> _TASKS TO COMPLETE_
1. Translate the sentence "The younger Moore lost an arm in his youth." from the Francis W. Moore Jr. text into Spanish.
2. Rewrite the stretch of the Francis W. Moore Jr. text from "Mayor of Houston and" through "Mexico in 1836.", putting "tutor" in place of "teacher".
── TEXT UNDER STUDY
Mayor of Houston and newspaper publisher

Francis W. Moore Jr. (April 20, 1808 - September 1, 1864) became the second mayor of Houston, Texas, in 1838. He was elected twice more and served as mayor of the city in three consecutive decades, the 1830s, 1840s, and 1850s. He was the co-publisher of the Telegraph and Texas Register, a newspaper in Houston.

==Early life==
Francis W. Moore Jr. was born on April 20, 1808, in Salem, Massachusetts. His father, Francis W. Moore, studied medicine at Harvard University. The Moores relocated to Livingston, New York, in 1828. The younger Moore lost an arm in his youth. By 1834, he moved to Bath, New York, where he enrolled as a law student and worked as a teacher.

==Career==
Moore volunteered as a Buckeye Ranger, a military unit fighting for Texas Independence from Mexico in 1836.

===Telegraph and Texas Register===
In March 1837, Moore purchased Thomas Borden's shares in the Telegraph and Texas Register. Moore was co-owner with Gail Borden and soon took over as editor-in-chief. At the time, the newspaper was located in Columbia. The 1st Texas Congress had been expected to name Columbia the capital of the new Republic of Texas. Instead, they chose the brand-new city of Houston. The publishers made plans to move the press to Houston. Houston and Columbia were separated by 50 mi of boggy river bottoms. It was very difficult to transport large loads overland, so publishers made arrangements to ship the printing press via boat. On April 16, 1837, the press arrived in Houston, on the same boat as the executive departments of the Republic of Texas.
────
── COLLECTED MATERIAL
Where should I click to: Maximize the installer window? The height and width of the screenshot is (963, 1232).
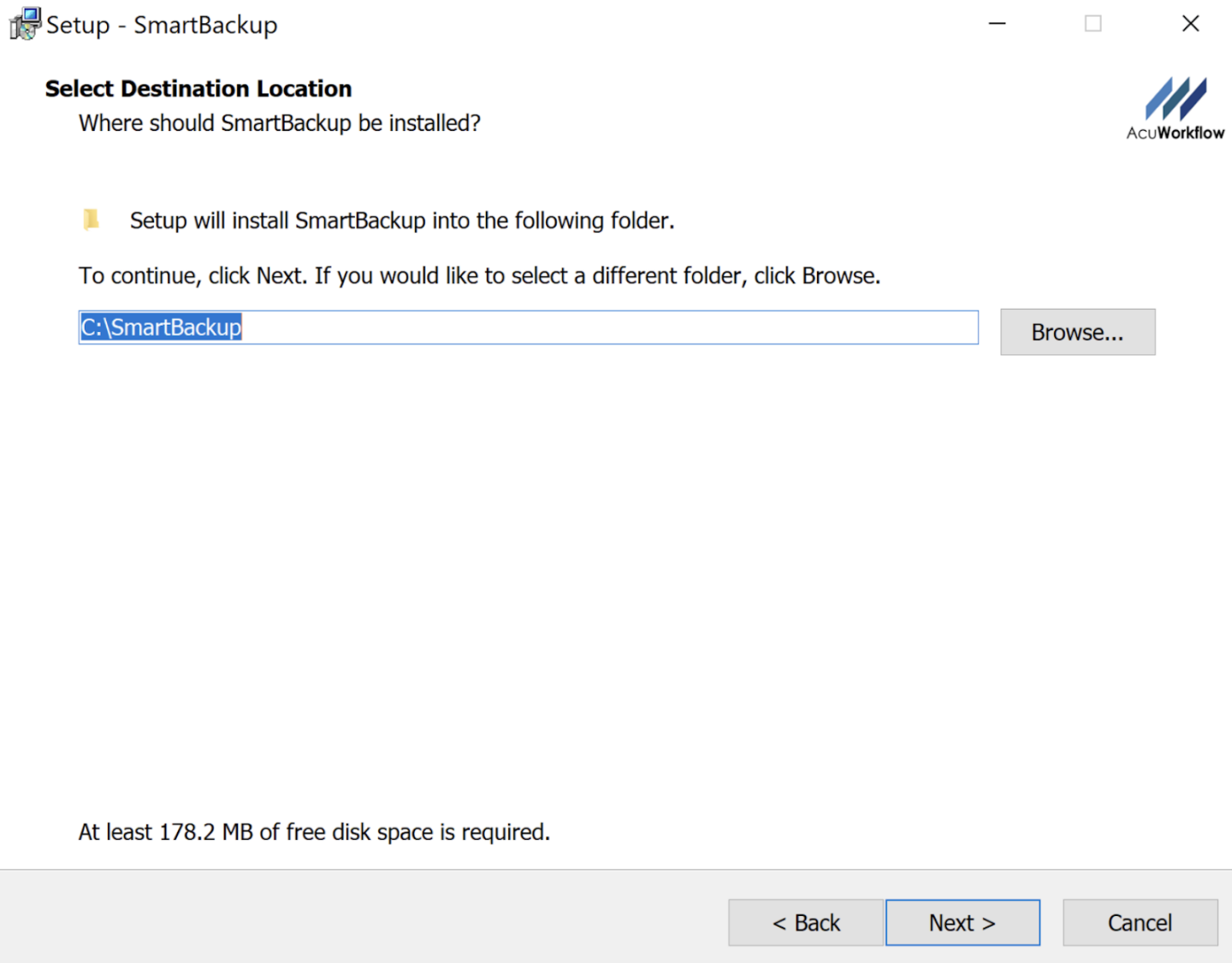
────
> _OUTPUTS IN ORDER_
1. El joven Moore perdió un brazo en su juventud.

2.
Mayor of Houston and newspaper publisher

Francis W. Moore Jr. (April 20, 1808 - September 1, 1864) became the second mayor of Houston, Texas, in 1838. He was elected twice more and served as mayor of the city in three consecutive decades, the 1830s, 1840s, and 1850s. He was the co-publisher of the Telegraph and Texas Register, a newspaper in Houston.

==Early life==
Francis W. Moore Jr. was born on April 20, 1808, in Salem, Massachusetts. His father, Francis W. Moore, studied medicine at Harvard University. The Moores relocated to Livingston, New York, in 1828. The younger Moore lost an arm in his youth. By 1834, he moved to Bath, New York, where he enrolled as a law student and worked as a tutor.

==Career==
Moore volunteered as a Buckeye Ranger, a military unit fighting for Texas Independence from Mexico in 1836.